I’ve been told: “write what you know.” That made a lot of sense at the time. But, if I actually stuck to that advice all my novels would be about comic books, waffles and who’s on American Idol this week.

Instead, the better advice is “know what you write.” So I’ve had to do more homework on Japan––specifically a farming community on Shikoku.

And yes, a two-week sabbatical to Kochi, Shikoku for “research” did cross my mind. The only thing that held me back (aside from the en versus the dollar, or course) is that I need Shikoku, circa 1940 and no matter how many Delta Miles I have saved up I can’t get there from here.

So basically, I’ve been binging on research. I did plenty before, but I always feel the need to over-prepare. I’ve poured over books on culture, geography and history. Keep in mind that some of these texts are translated and not the most palatable of reads, nevertheless…I needed appropriate pre-war employment for a female lead (switchboard operator). I needed a religious affiliation (Shingon). I needed a tension-causing racial background (Burukumin).

So I’ve spent most of the week (and weekend) reading, taking notes, printing out and marking up pages, revising a timeline and searching for maps.

Speaking of maps, I can’t seem to write without one. I don’t always write from Point A to Point B, but there’s comfort in knowing where they are. In the case of HOTEL, I found hand-sketched maps of Seattle’s Nihonmachi in the 30s. For the new book, I found National Geographic maps of Shikoku, Japan, Southeast Asia and the Pacific Ocean, all circa 1940. They cost me a whopping $1.25 a piece at a local antique store. $1.25!!! (That’s a ¥134.14!!!)

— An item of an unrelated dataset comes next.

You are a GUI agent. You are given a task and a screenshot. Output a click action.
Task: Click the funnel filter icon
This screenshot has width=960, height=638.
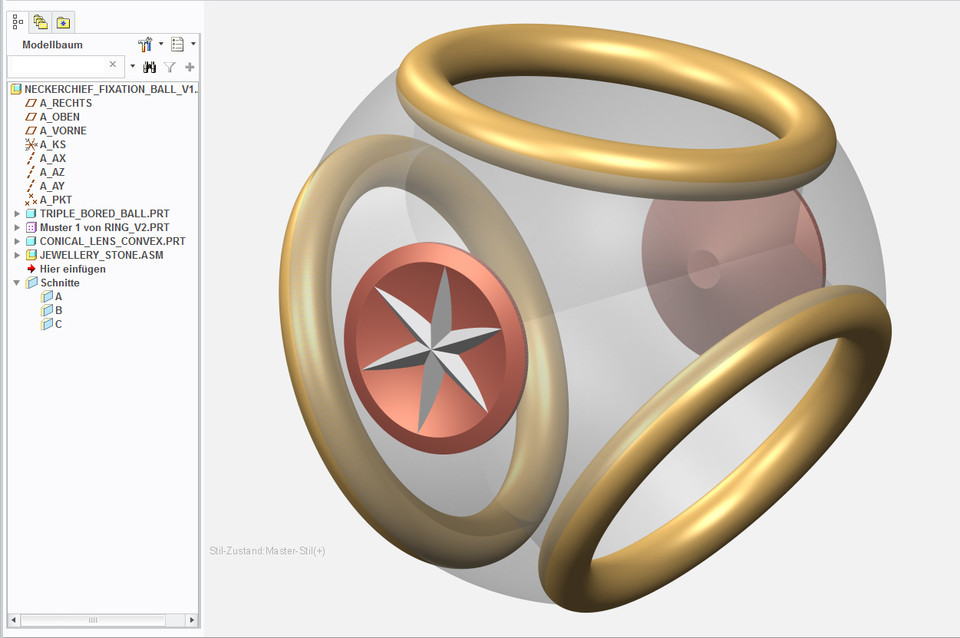(x=170, y=67)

When I’m done, maybe I’ll go for a visit. (Not sure if my accountant would approve). At the least, I’ll look up a historian or regional expert to interview—to confirm or correct historical details. That's what I did when I finished HOTEL. Lawson Inada, author/editor of Only What We Could Carry was kind enough to read my unedited manuscript. His reply? “Wow, you’ve certainly done your homework.”

If only my teachers in high school had said that once in a while.